CVE-2025-53296: 
WordPress vulnerability analysis and mitigation

A Stored Cross-Site Scripting (XSS) vulnerability has been identified in the WordPress EC Stars Rating plugin, tracked as CVE-2025-53296. The vulnerability affects versions up to and including 1.0.11 of the EC Stars Rating plugin. This security issue was discovered by Nguyen Ngoc Quang Bach (maysbachs) and was publicly disclosed on June 27, 2025 (Patchstack).

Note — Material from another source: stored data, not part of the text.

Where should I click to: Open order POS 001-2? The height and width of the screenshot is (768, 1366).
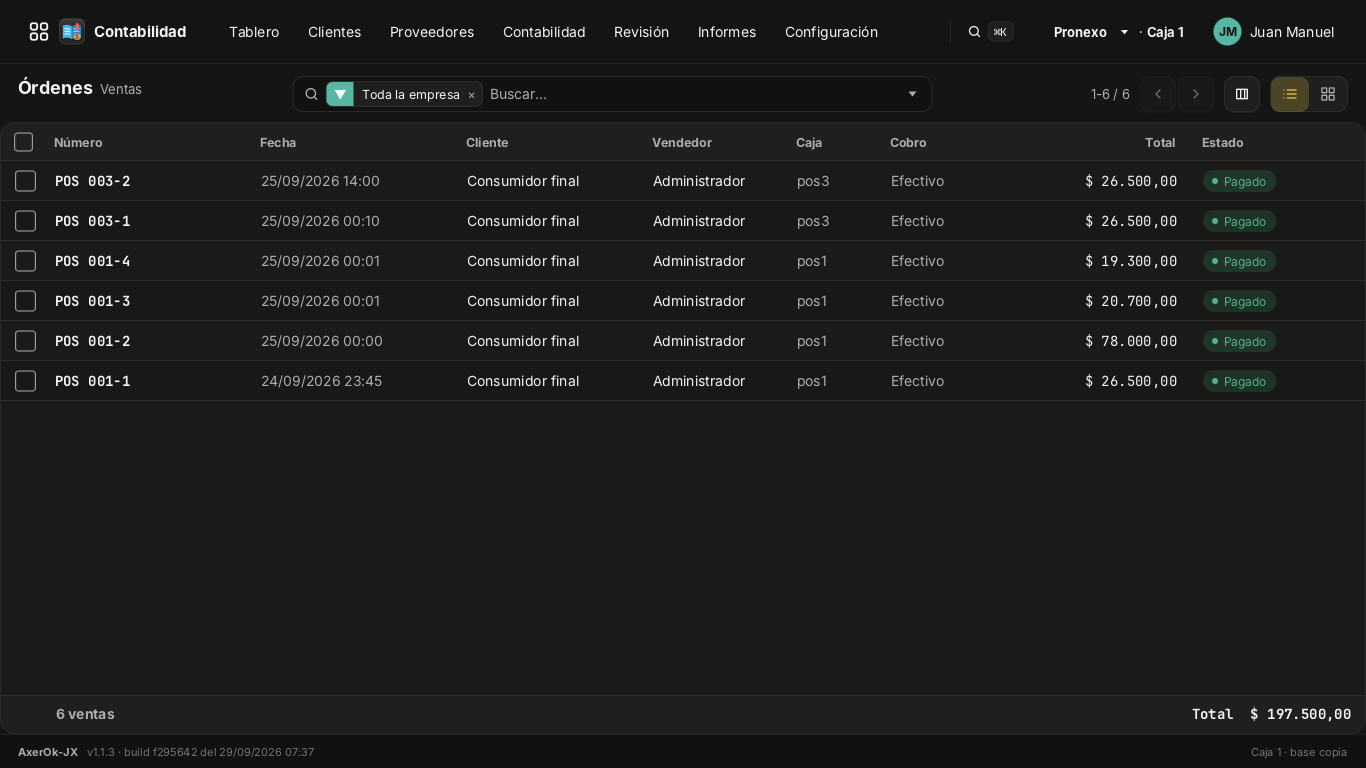point(93,341)
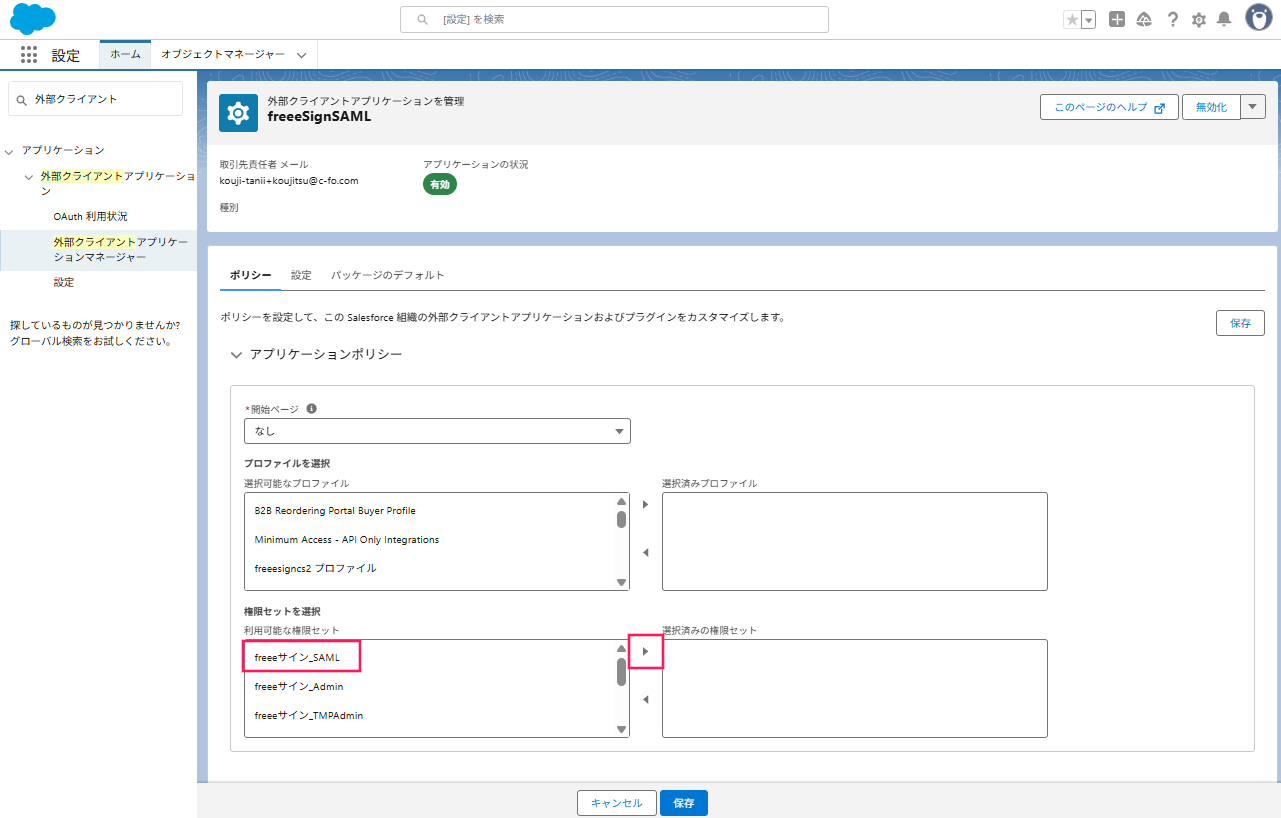
Task: Select freeeサイン_Admin permission set
Action: click(x=299, y=687)
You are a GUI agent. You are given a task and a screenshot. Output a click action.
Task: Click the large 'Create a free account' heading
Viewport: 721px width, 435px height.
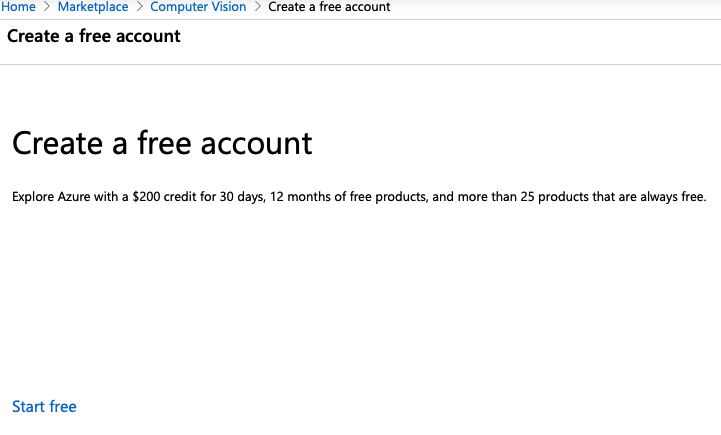click(x=162, y=143)
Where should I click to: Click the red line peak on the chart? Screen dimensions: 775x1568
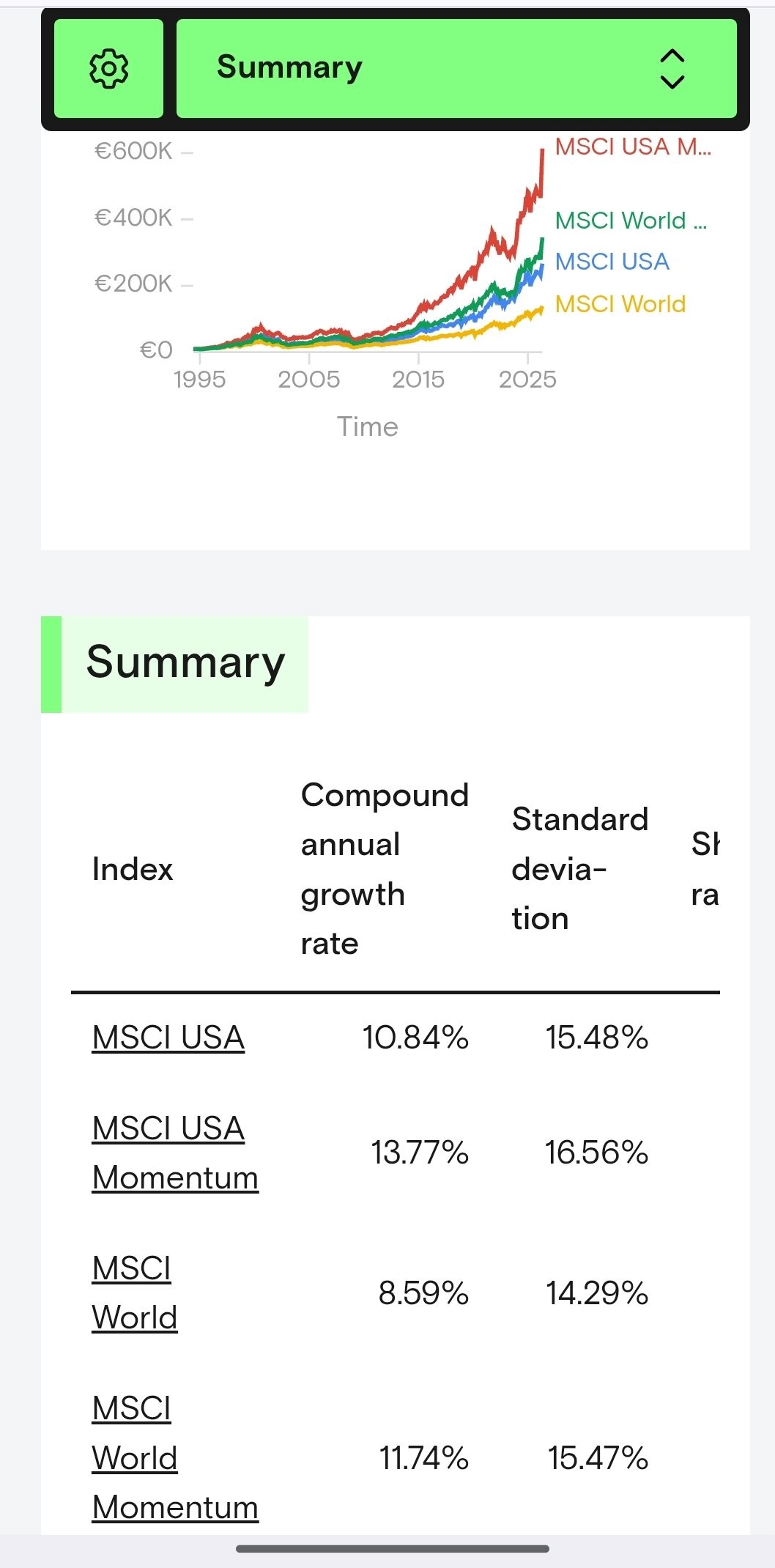(x=542, y=152)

The vulnerability is classified as an Improper Neutralization of Input During Web Page Generation (CWE-79) issue. It has received a CVSS v3.1 base score of 5.9 (Medium) with the following vector: CVSS:3.1/AV:N/AC:L/PR:H/UI:R/S:C/C:L/I:L/A:L. The vulnerability requires administrator-level privileges to exploit (Patchstack).

If exploited, this vulnerability could allow an attacker to inject malicious scripts, including redirects, advertisements, and other HTML payloads into the website. These injected scripts would be executed when visitors access the affected site (Patchstack).

As there is no official fix available and the software is considered abandoned, the recommended mitigation is to remove and replace the EC Stars Rating plugin with an alternative solution. Deactivating the software alone does not remove the security threat unless a virtual patch is deployed (Patchstack).